Instagram has roughly the same rules as Facebook, though it is a little more meme-based. For the first day or two, you should keep it vague but after that you’re free to do what you want.
The shift has happened. Enough people no longer care about posting spoilers that visiting any social network, and even some websites, without having seen the latest episode of whatever the show of the moment is runs the risk of spoiling things for you. You can give out and moan all you like, but that’s not going to change.
If you really want to be spoiler free, the thing to do is take control of your web viewing experience. Mihir has written a great article specifically on avoiding Game of Thrones spoilers. He covers how to avoid them on social media sites like Facebook and Twitter, as well as around the web.
Even following his advice isn’t 100%. There’s still the danger people will post images with spoilers that won’t be blocked by text filters. If you really want to avoid spoilers, you have to avoid the Internet until you’ve seen the episode.

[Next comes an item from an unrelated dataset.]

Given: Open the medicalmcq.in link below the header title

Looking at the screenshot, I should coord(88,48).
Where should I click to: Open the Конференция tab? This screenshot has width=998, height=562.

The Big Secret About Spoilers
There is one big secret when it comes to spoilers that I’ve saved until last. They don’t really matter. When you already know what’s going to happen, you’re free to appreciate TV shows on a slightly different level.
I talked about Film Crit Hulk’s Four Levels of Consuming Art in my article on Why the Internet Doesn’t Get Art. Spoilers only affect the lowest level of media appreciation. No one loves Star Wars because of the twist that Darth Vader is Luke’s father; they love it because of the characters, the drama, the setting, the plot, and everything else. Knowing how the movie ends just lets you enjoy the journey more; you’re not constantly trying to guess what happens next.
Do you post spoilers on social media? When do you feel it’s okay? My rules are just guidelines so recommend your own in the comments.